[REQUIRED ACTION]
Repeat each entry word for word.

[PROVIDED RECORDS]

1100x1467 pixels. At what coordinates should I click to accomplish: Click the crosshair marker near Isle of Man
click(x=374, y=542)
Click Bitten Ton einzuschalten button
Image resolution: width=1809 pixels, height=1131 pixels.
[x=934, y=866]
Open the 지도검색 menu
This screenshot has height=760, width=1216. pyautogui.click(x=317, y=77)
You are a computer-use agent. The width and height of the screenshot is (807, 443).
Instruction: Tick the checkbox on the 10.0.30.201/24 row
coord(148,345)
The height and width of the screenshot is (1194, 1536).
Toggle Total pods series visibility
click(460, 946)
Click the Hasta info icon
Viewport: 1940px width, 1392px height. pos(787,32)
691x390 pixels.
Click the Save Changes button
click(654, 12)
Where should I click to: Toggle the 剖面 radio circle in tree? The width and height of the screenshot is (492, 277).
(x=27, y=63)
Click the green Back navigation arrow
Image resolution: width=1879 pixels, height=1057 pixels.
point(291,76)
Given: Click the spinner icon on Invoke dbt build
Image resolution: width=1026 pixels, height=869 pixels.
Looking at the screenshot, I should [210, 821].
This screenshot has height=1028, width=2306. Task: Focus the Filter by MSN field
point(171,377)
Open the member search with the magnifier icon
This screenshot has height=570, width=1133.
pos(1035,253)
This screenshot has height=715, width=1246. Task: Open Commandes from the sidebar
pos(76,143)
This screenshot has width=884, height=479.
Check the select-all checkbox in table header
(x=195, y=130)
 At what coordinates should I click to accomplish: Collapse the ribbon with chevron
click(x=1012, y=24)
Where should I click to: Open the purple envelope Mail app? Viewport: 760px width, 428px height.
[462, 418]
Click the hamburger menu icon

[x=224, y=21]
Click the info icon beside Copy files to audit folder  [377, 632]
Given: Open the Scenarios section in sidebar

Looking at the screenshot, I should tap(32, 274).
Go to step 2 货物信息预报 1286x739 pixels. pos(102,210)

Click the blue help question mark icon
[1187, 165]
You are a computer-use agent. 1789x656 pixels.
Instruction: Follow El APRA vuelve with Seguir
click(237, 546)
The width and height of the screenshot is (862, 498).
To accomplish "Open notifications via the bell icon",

[EXERCISE OUTPUT]
1100x1467 pixels. At what coordinates should I click to accomplish: Click the crosshair marker near Isle of Man
click(x=374, y=542)
Click Bitten Ton einzuschalten button
Image resolution: width=1809 pixels, height=1131 pixels.
[x=934, y=866]
Open the 지도검색 menu
This screenshot has height=760, width=1216. pyautogui.click(x=317, y=77)
You are a computer-use agent. The width and height of the screenshot is (807, 443).
Instruction: Tick the checkbox on the 10.0.30.201/24 row
coord(148,345)
The height and width of the screenshot is (1194, 1536).
Toggle Total pods series visibility
click(460, 946)
Click the Hasta info icon
Viewport: 1940px width, 1392px height. pos(787,32)
691x390 pixels.
Click the Save Changes button
click(654, 12)
Where should I click to: Toggle the 剖面 radio circle in tree? The width and height of the screenshot is (492, 277).
(x=27, y=63)
Click the green Back navigation arrow
Image resolution: width=1879 pixels, height=1057 pixels.
point(291,76)
Given: Click the spinner icon on Invoke dbt build
Image resolution: width=1026 pixels, height=869 pixels.
Looking at the screenshot, I should [210, 821].
This screenshot has height=1028, width=2306. Task: Focus the Filter by MSN field
point(171,377)
Open the member search with the magnifier icon
This screenshot has height=570, width=1133.
pos(1035,253)
This screenshot has height=715, width=1246. Task: Open Commandes from the sidebar
pos(76,143)
This screenshot has width=884, height=479.
Check the select-all checkbox in table header
(x=195, y=130)
 At what coordinates should I click to accomplish: Collapse the ribbon with chevron
click(x=1012, y=24)
Where should I click to: Open the purple envelope Mail app? Viewport: 760px width, 428px height.
[462, 418]
Click the hamburger menu icon

[x=224, y=21]
Click the info icon beside Copy files to audit folder  [377, 632]
Given: Open the Scenarios section in sidebar

Looking at the screenshot, I should tap(32, 274).
Go to step 2 货物信息预报 1286x739 pixels. pos(102,210)

Click the blue help question mark icon
[1187, 165]
You are a computer-use agent. 1789x656 pixels.
Instruction: Follow El APRA vuelve with Seguir
click(237, 546)
The width and height of the screenshot is (862, 498).
To accomplish "Open notifications via the bell icon",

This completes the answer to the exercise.